ADI = N_rows*11/N_alive.

The data output from the "sensors" is used by a two-layered fuzzy system to produce the final output.
The lower layer is a set of 5 fuzzy machines that correspond to 5 different "behaviours":

- Attempt to kill the closest enemy
- Attempt to kill the lowest enemy
- Attempt to kill the bonus enemy
- Take shelter behind a bunker
- Avoid incoming projectiles

The upper level is in charge of selecting, at each frame, what behaviour is to be followed by the character.

Every fuzzy machine retrieves some of the data produced by the sensors, and fuzzyfies it into fuzzy classes. In most cases a continuous value is fuzzyfied in 6 classes: a combination of "high", "medium" and "low", with "positive" and "negative".

Every controller is based on a Fuzzy Associative Memory (FAM): a set of rules that process the input into fuzzy output using continuous logic.

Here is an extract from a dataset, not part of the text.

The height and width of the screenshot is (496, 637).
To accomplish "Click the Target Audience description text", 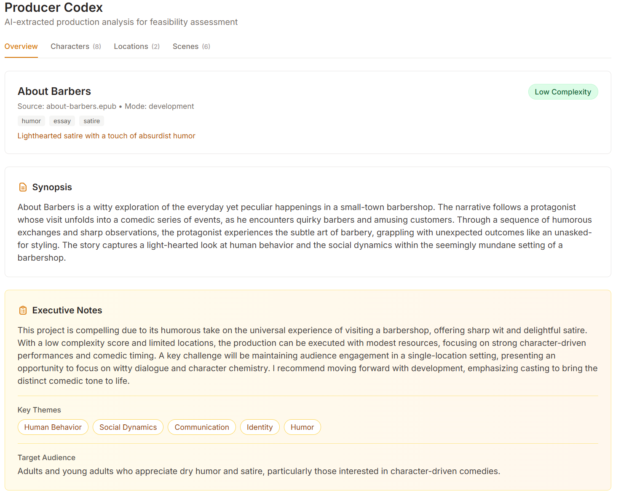I will [x=258, y=471].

The fuzzy output of the "behaviour selector" machine is simply used to dynamically switch on the appropriate behaviour.
Behaviours are classified in two groups: "offensive" and "defensive". The selector uses the value of the Danger parameter to decide between the two.
(The rules are given here in a simplified form. The actual controller doesn't work with logic variabls like the ones used here, but rather with fuzzy classes. The "real" rules are much more complex and much less readable.)

- high danger & bunker nearby = shelter
- high danger & !bunker nearby = avoid

The agent will therefore always try to take shelter when possible, and will only move to avoid projectiles if no bunkers are nearby. This is because in any case this is interrupting the offensive behaviours, and taking shelter requires less movement, and therefore has less impact on the offensive behaviour it interrupts.

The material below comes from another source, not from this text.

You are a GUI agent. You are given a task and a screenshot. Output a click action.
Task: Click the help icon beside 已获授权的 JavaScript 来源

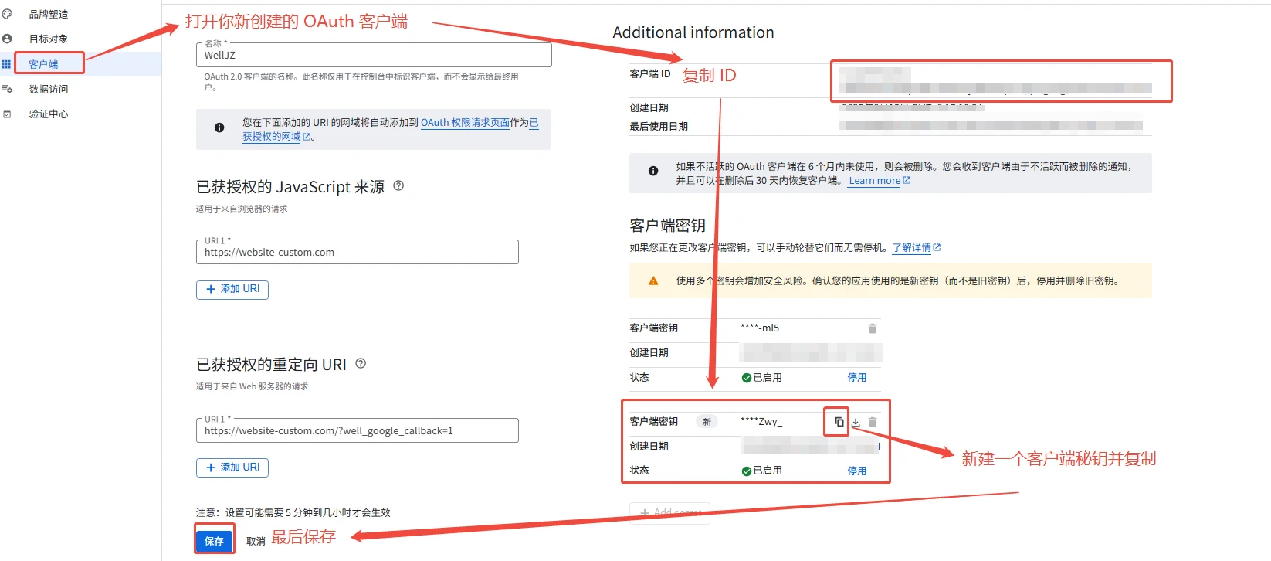point(398,185)
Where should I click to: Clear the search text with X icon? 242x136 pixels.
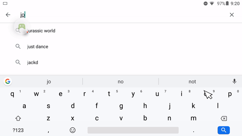(232, 15)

- low danger & bonus present & !enemies low & (!enemy formation compact | bonus reachable) = attack bonus ship
- low danger & !enemies low & (enemy formation compact | (bonus ship present & !bonus reachable) = attack closest enemy
- low danger & enemies low = attack lowest enemy

The agent will always choose to attack the closest enemy instead of attacking the lowest, unless necessary. This is because shooting close enemies allows to kill more enemies in a short time, while also killing enemies in vertical lines, thus making the enemy formation less compact and making it easier to hit the bonus ship and get higher scores.
Each of the five behaviours is an other controller. It analyses data from the sensors and outputs the final commands for the playable character. Movement is represented by four fuzzy classes: "hard left", "left", "right", "hard right" (two velocities). Shooting is a simple boolean: when the cooldown time between bullets expires, if the boolean is set to True a bullet will be fired.

The 6 FAMs were iteratively updated and refined, observing the emergent behaviour of the agent and adjusting its rules accordingly.
The final iteration was tested and left to play 1000 games unattended. Winrate and game length were logged, showing that the agent won 89% of the times.
15 humans played 10 games each, with a total winrate of 56%.
A notable difference between human players and AI player is that the latter tends to lose (when it does) later in the game, when only a handful of enemies remain. Humans nistead tend to die early, when many bullets come from different directions and are harder to take into account and avoid.
The AI will be more likely to lose when only few enemies remain close to each other. This only happens in the late game when enemies are also low. As a consequence, in this kind of situation, many bullets are fired in a small area, and therefore when the AI tries to get close to destroy the enemies the danger level spikes, forcing it to transition into "avoid" behaviour. If this happens when the enemies are moving towards the agent, it can happen that it gets pushed into a corner and killed.
To try and prevent this, the AI will try, when in "avoid mode", to stay away from the edges of the playable area. It's inability to plan ahead (fuzzy controllers are basically simply input-output maps) makes it impossible for it to recognise the problem and avoid getting trapped against the edge.